French engineer (1838–1910)

Maurice Lévy (February 28, 1838, in Ribeauvillé – September 30, 1910, in Paris) was a French engineer and member of the Institut de France.

Lévy was born in Ribeauvillé in Alsace. Educated at the École Polytechnique, where he was a student of Adhémar Jean Claude Barré de Saint-Venant, and the École des Ponts et Chaussées, he became an engineer in 1863. During the Franco-Prussian War (1870–1871), he was entrusted by the Government of National Defense with the control of part of the artillery. During the next decade he held several educational positions, becoming professor at the École Centrale in 1875, member of the commission of the geodetic survey of France in 1879, and professor at the Collège de France in 1885.

==Total strain theory==
Lévy changed the assumption, "the directions of principal strains coincide with those of the principal stresses", stated by Saint-Venant, to "the directions of increments of principal strains coincide with those of the principal stresses" and that was also the first attempt of using an incremental flow rule.

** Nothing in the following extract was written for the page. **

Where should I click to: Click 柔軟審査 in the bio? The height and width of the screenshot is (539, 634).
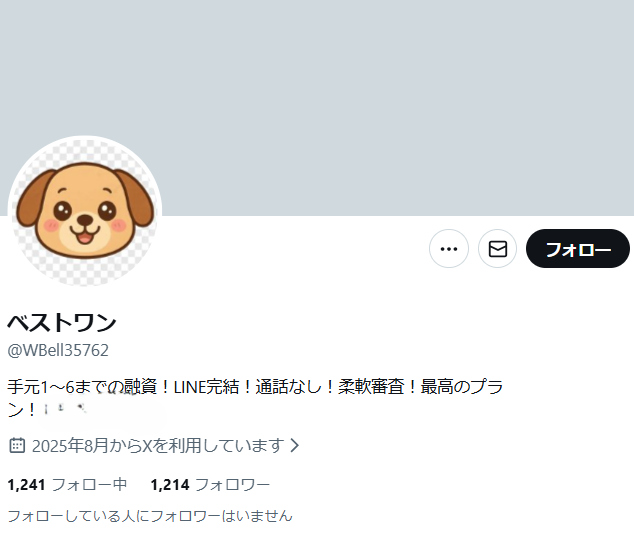coord(371,387)
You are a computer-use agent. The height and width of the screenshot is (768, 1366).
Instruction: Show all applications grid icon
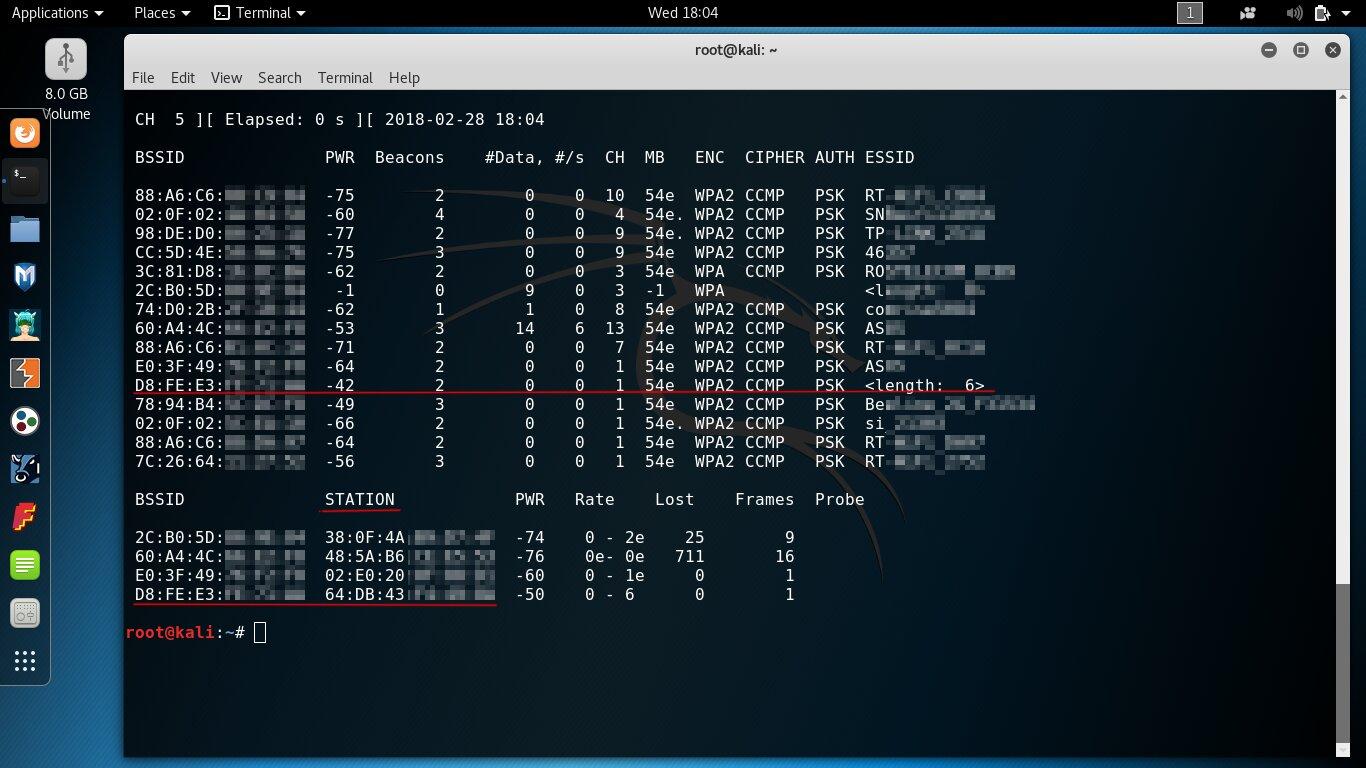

In 1888 Lévy inaugurated a system of boat-traction by means of overhead cables. A trial system was installed between Joinville-le-Pont and Saint-Maurice; it consisted of an endless cable which was kept in motion by powerful steam-engines and to which boats were attached and thus kept at a speed of four kilometers an hour. The system proved unsatisfactory, however.

== Selected works ==
Lévy is the author of several works, including:

- "La Statique Graphique et Ses Applications à l'Art des Constructions" (1874; 2d ed. 1887);
- "Sur le Principe d'Énergie" (1888);
- "Étude des Moyens de Traction des Bateaux: Le Halage Funiculaire" (with M. G. Pavie, 1894)

Lévy also wrote papers on kinematics, mechanics, physical mathematics, geometry, etc., in the "Comptes rendus de l'Académie des sciences", the "Journal de l'École Polytechnique", and the "Journal de Mathématiques Pures et Appliquées".

Lévy was an officer of the Legion of Honor and of public instruction, and a member of the Academy of Sciences and of the Royal Academy of Sciences of Rome.